* **Passage shown**
-- -- --
Brandon Woodruff

The story of a gay teen convicted of killing his parents despite a lack of evidence will be told by ABC’s ‘20/20’

DAVID TAFFET | Senior Staff Writer
taffet@dallasvoice.com

Dallas Voice has been following the case of Brandon Woodruff — who was convicted in 2009 of killing his parents four years earlier — for years now. Last year the case was picked up by the Innocence Project of Texas, and on Friday, May 20), the story will be told on 20/20 on ABC at 8 p.m. Central Time.

Scott Poggensee is the private investigator who made a film called Texas Justice: Brandon Woodruff. The film details the lack of evidence in the case and suggests that Woodruff, who is gay, was convicted solely based on homophobia.

Poggensee has been championing Woodruff’s case longer than Dallas Voice has been covering it. He’s excited to see how ABC will present the story. “Any attention to the case is good exposure,” he said.

And national exposure is more likely to shed light on how homophobia was at the center of Woodruff’s conviction.

What’s frustrating about the case is that there is no actual evidence tying Woodruff to the murders. The most damning fact, something that the prosecutor repeated over and over to the jury during the trial, was that, just hours after the murders took place, Woodruff was dancing at S4 on Cedar Springs Road.

And, the prosecutor claimed, Woodruff, who was 19 at the time, wasn’t out to his parents.

“If he could lie about being gay, he could lie about killing his parents,” the prosecutor repeated to the jury a number of times through the trial.

In truth, though Woodruff was actually out to his father, who accepted him, although it’s not clear if he was out to his mother yet.

Either way, the actual evidence just doesn’t add up.

Woodruff has said he would be able to prove he was not at his parents’ house at the time of the murder if phone records for the time of the murder had been entered into evidence. His parents were in the middle of moving, and, Woodruff claims, he was at their old house in Heath at the time of the murder.

But apparently no cell phone records exist for several hours during that day. The record stops before the time of the murder and doesn’t start up again until later that night when Woodruff was at S4.

Another fact weighing against the idea of Woodruff having killed his parents is that both his mother and his father were shot and stabbed. That indicates more than one murderer.
-- -- --
* **Information supplied**
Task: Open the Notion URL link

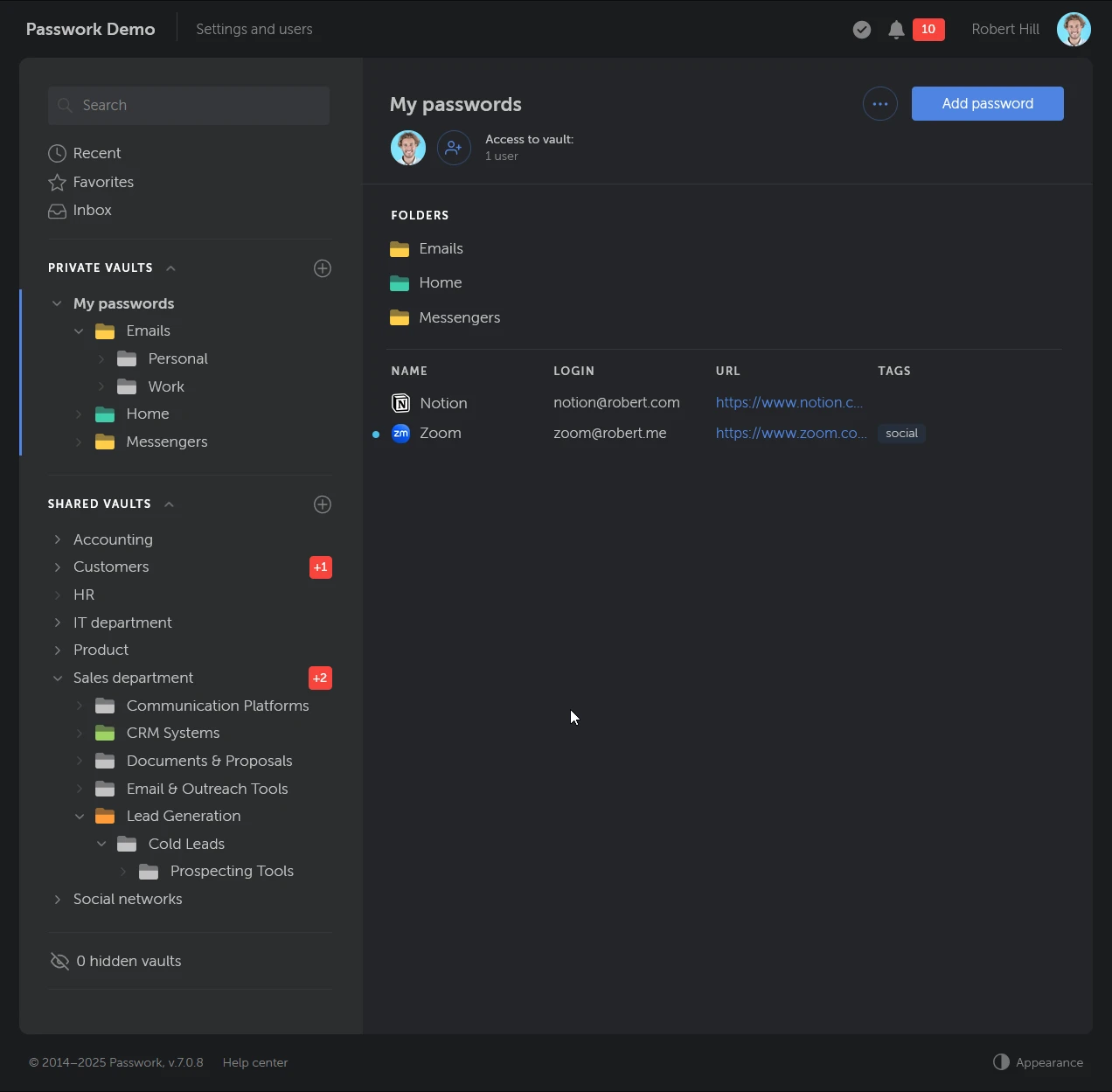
-- -- --
* **What to work on**
In the Brandon Woodruff article, copy everything from "DAVID TAFFET |" down to "p.m. Central Time.".

* **Reply**
DAVID TAFFET | Senior Staff Writer
taffet@dallasvoice.com

Dallas Voice has been following the case of Brandon Woodruff — who was convicted in 2009 of killing his parents four years earlier — for years now. Last year the case was picked up by the Innocence Project of Texas, and on Friday, May 20), the story will be told on 20/20 on ABC at 8 p.m. Central Time.